Thursday, May 18, 2017

When Life Doesn't Feel Worth It




A teacher in my area committed suicide recently.  He wasn't a teacher at my kids' school, but was a favorite teacher at their friend's school.  For various reasons, it came up in conversation in my house.  We have talked about suicide in the past, but only in very simple terms.  

Today on the way to school, Lizzy asked about this man and why he would decide to end his life.  The news hasn't indicated his motivation.  I could only speculate--I said that there are many reasons why people feel their only option is to end it.  Financial stress, relationship issues, mental illness, physical ailments, addiction, abuse, feeling hopeless.  For teenagers, the most common reason I read about is from being bullied.  My kids were shocked.  

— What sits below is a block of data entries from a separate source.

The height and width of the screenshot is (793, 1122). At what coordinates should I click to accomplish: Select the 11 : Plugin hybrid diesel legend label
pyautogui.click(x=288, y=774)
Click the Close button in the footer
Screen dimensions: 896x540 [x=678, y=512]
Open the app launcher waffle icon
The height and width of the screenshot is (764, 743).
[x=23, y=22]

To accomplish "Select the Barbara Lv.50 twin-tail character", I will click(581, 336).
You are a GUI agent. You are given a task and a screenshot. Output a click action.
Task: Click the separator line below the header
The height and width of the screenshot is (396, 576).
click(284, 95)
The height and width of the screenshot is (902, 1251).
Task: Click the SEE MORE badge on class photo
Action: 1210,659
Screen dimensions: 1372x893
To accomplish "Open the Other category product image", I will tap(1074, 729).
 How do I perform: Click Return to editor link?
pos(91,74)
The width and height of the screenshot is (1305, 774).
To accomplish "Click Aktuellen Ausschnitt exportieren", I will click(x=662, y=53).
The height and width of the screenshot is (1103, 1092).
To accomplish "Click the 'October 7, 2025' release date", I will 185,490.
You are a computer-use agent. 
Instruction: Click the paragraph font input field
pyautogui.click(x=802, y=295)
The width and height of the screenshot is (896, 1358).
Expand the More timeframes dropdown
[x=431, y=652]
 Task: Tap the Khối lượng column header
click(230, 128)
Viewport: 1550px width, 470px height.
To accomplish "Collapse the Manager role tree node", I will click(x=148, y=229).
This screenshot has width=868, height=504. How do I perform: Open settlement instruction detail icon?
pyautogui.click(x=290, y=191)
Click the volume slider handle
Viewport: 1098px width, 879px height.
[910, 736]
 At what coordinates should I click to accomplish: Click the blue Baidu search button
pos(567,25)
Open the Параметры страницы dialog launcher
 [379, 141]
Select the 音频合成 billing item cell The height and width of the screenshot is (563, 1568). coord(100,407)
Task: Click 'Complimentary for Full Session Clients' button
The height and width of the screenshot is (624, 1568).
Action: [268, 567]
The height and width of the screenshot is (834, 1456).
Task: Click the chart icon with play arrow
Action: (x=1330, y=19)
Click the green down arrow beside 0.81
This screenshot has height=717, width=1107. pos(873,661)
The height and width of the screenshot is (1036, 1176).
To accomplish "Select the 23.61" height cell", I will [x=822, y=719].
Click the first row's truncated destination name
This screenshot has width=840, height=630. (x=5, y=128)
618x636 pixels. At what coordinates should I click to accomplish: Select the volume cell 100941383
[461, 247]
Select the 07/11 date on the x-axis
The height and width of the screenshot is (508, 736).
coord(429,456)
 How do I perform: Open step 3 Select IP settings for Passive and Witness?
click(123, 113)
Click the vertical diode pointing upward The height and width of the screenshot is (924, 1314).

"I want you to hear me very clearly:  If you ever find yourself in a place where you think that it would be better to be dead, you come to me.  If you are being bullied, we will pull you right out of that school.  If you have made choices that leave you feeling trapped, you talk to me and I will help you.  I don't ever want you to think that there is no other choice.  Because that just isn't true."

When you are in the thick of things, it can be hard to remember that there is light at the end of the tunnel.  I have been there.  Five years ago I found myself at a busy intersection wondering what would happen if I just drove on through when it wasn't my turn.  As a middle school kid, I thought about suicide on more than one occasion.  I couldn't even tell you what was going on in my life when I was 13 that made me feel that way.  

As an adult, as I sat at that red light, I knew that it was time to get help.  I hadn't realized I was that bad off until that moment.  And it scared me.  I made an appointment with my doctor and got put on effective meds.  Best decision ever.  

Again, just a few months ago, I found myself understanding why people with chronic pain/illnesses/disabilities would feel suicide was the answer.  After months of dealing with chronic muscle/joint/nerve pain with no diagnosis or end in sight, I started to see how it could get to be too much for someone.  Living life in pain sucks.  Without God sustaining me, I could see myself falling into depression and feeling hopeless.  

So I get it.  I get that life is hard and painful and scary and ugly.  That people can be mean and nasty.  That jobs can be lost, finances gone.  That addictions can leave people feeling trapped.  These things are real issues.  The struggles are real and difficult.  

Which is why I am real with my kids.  I can hope that they never feel this way, but the reality is that they probably will find themselves at least once wondering if life is worth living.  I need them to know that it is.  That there is nothing that we can't work through.  That in the moment they may feel hopeless, but God, Hubby and I will see them through to the other side.